Time Limit: 4000/2000 MS (Java/Others) Memory Limit: 65536/32768 K (Java/Others)
Total Submission(s): 41897 Accepted Submission(s): 19126

Problem Description
某省调查乡村交通状况，得到的统计表中列出了任意两村庄间的距离。省政府“畅通工程”的目标是使全省任何两个村庄间都可以实现公路交通（但不一定有直接的公路相连，只要能间接通过公路可达即可），并要求铺设的公路总长度为最小。请计算最小的公路总长度。

Input
测试输入包含若干测试用例。每个测试用例的第1行给出村庄数目N ( < 100 )；随后的N(N-1)/2行对应村庄间的距离，每行给出一对正整数，分别是两个村庄的编号，以及此两村庄间的距离。

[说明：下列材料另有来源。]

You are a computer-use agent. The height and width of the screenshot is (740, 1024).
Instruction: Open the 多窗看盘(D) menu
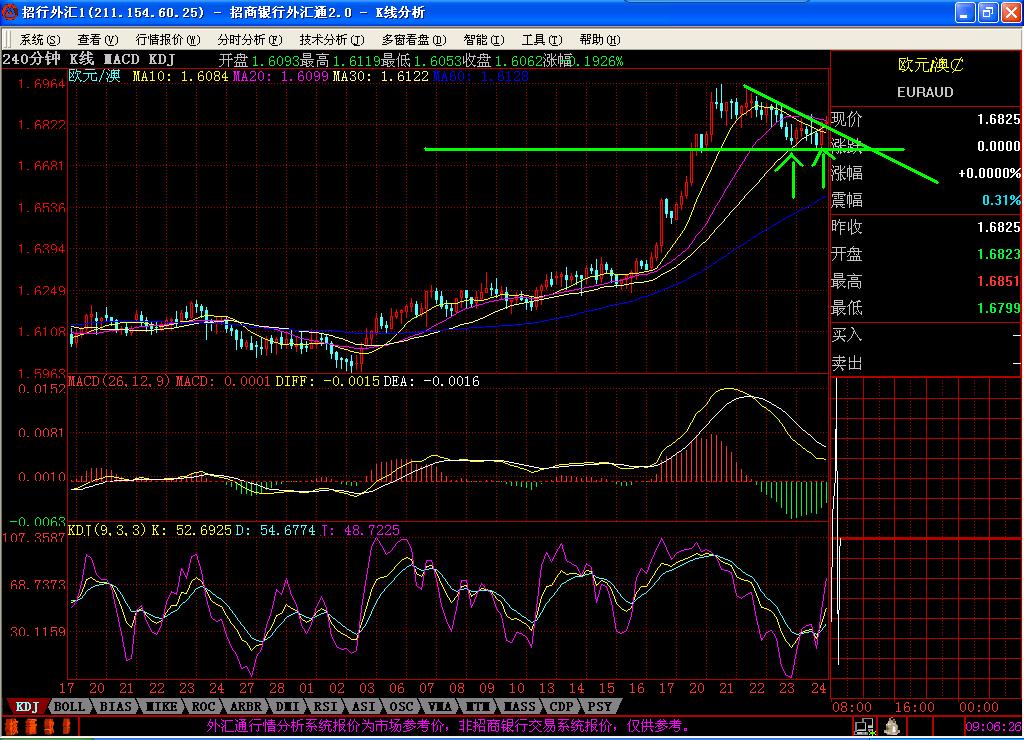[413, 40]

为简单起见，村庄从1到N编号。
当N为0时，输入结束，该用例不被处理。

Output
对每个测试用例，在1行里输出最小的公路总长度。

Sample Input
3
1 2 1
1 3 2
2 3 4
4
1 2 1
1 3 4
1 4 1
2 3 3
2 4 2
3 4 5
0

Sample Output
3
5

Hint
Hint

Huge input, scanf is recommended.

#include <stdio.h>
#include <algorithm>
#include <math.h>
#include <string.h>
using namespace std;
class Union_Find_Set {
#define MAX_UNION_FIND_SET_SIZE 105
public:
    int setSize;
    int father[MAX_UNION_FIND_SET_SIZE];
    Union_Find_Set() {
        setSize = 0;
    }
    Union_Find_Set(int x) {
        setSize = x;
        clear(x);
    }
    void clear(int x) {
        for (int i = 0; i < x; i++) {
            father[i] = i;
        }
    }
    int getFather(int x) {
        if (x != father[x]) {
            father[x] = getFather(father[x]);
        }
        return father[x];
    }
    bool merge(int a, int b) {
        a = getFather(a);
        b = getFather(b);
        if (a != b) {
            father[a] = b;
            return true;
        } else {
            return false;
        }
    }
    int countRoot() {
        int ret = 0;
        for (int i = 0; i < setSize; i++) {
            if (father[i] = i) {
                ret++;
            }
        }
        return ret;
    }
};
class Kruskal {
#define Kruskal_MAXN 100
#define Kruskal_MAXM 10005
public:
    Union_Find_Set ufs;
    int x[Kruskal_MAXM], y[Kruskal_MAXM], w[Kruskal_MAXM], N, M;
    Kruskal() {
        N = 0;
        M = 0;
    }
    void clear() {
        N = 0;
        M = 0;
    }
    void addEdge(int a, int b, int c) {
        x[M] = a;
        y[M] = b;
        w[M] = c;
        M++;
        x[M] = b;
        y[M] = a;
        w[M] = c;
        M++;
    }
    void sort(int l, int r) {
        int i = l, j = r, m = w[(l + r) >> 1], t;
        do {
            while (w[i] < m) {
                i++;
            }
            while (m < w[j]) {
                j--;
            }
            if (i <= j) {
                t = x[i];
                x[i] = x[j];
                x[j] = t;
                t = y[i];
                y[i] = y[j];
                y[j] = t;
                t = w[i];
                w[i] = w[j];
                w[j] = t;
                i++;
                j--;
            }
        } while (i <= j);
        if (l < j) {
            sort(l, j);
        }
        if (i < r) {
            sort(i, r);
        }
    }
    int MST() {
        sort(0, M - 1);
        ufs.clear(N + 1);
        int cnt = 0, ret = 0;
        for (int i = 0; i < M; i++) {
            if (cnt == N - 1) {
                return ret;
            }
            if (ufs.getFather(x[i]) != ufs.getFather(y[i])) {
                ufs.merge(x[i], y[i]);
                ret += w[i];
                cnt++;
            }
        }
        if (cnt == N - 1) {
            return ret;
        } else {
            return -1;
        }
    }
};
Kruskal Kr;
int main() {
    int n;
    while (scanf("%d", &n) != EOF) {
        if (n == 0) {
            break;
        }
        Kr.clear();
        Kr.N=n;
        for (int i = 1; i < n; i++)
            for (int j = i + 1; j <= n; j++) {
                int a, b, c;
                scanf("%d%d%d", &a, &b, &c);
                Kr.addEdge(a, b, c);
            }
        printf("%d
", Kr.MST());
    }
    return 0;
}